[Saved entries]
# # #
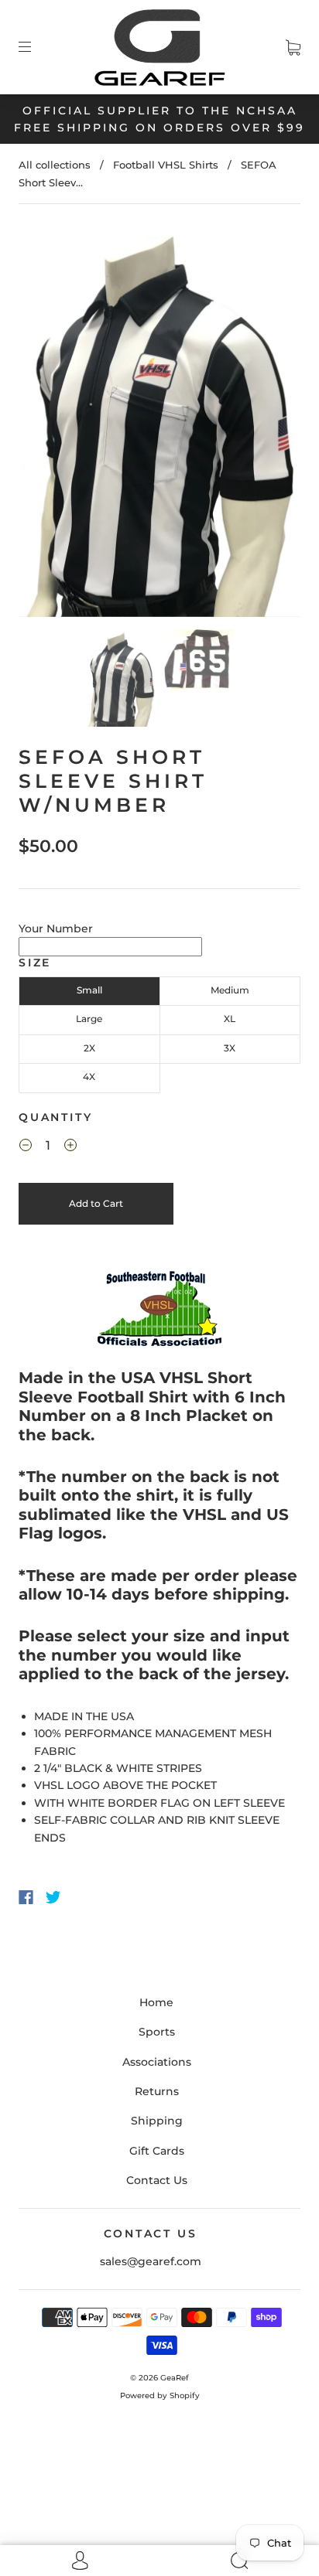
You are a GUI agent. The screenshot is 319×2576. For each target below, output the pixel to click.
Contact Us (156, 2180)
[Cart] (293, 47)
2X (89, 1048)
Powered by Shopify (160, 2395)
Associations (156, 2062)
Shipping (157, 2121)
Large (89, 1018)
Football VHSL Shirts (165, 164)
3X (229, 1048)
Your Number (56, 928)
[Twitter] (53, 1897)
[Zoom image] (159, 423)
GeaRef (174, 2378)
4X (89, 1076)
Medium (230, 990)
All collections (55, 164)
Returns (157, 2091)
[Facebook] (25, 1897)
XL (229, 1018)
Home (156, 2002)
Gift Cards (156, 2151)
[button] (47, 423)
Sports (157, 2032)
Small (89, 990)
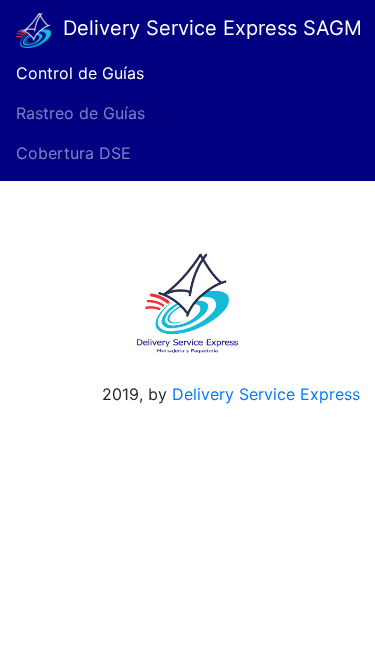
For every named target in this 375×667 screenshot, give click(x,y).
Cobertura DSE (73, 153)
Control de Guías (80, 73)
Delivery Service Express (273, 394)
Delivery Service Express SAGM (206, 28)
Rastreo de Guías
# # #
■ **Exercise instructions**
Please make an exact copy of the lines above from the line with "2X (89, 1048)" through the line with "Small (89, 990)", both ends included.

■ **Final answer**
2X (89, 1048)
Powered by Shopify (160, 2395)
Associations (156, 2062)
Shipping (157, 2121)
Large (89, 1018)
Football VHSL Shirts (165, 164)
3X (229, 1048)
Your Number (56, 928)
[Twitter] (53, 1897)
[Zoom image] (159, 423)
GeaRef (174, 2378)
4X (89, 1076)
Medium (230, 990)
All collections (55, 164)
Returns (157, 2091)
[Facebook] (25, 1897)
XL (229, 1018)
Home (156, 2002)
Gift Cards (156, 2151)
[button] (47, 423)
Sports (157, 2032)
Small (89, 990)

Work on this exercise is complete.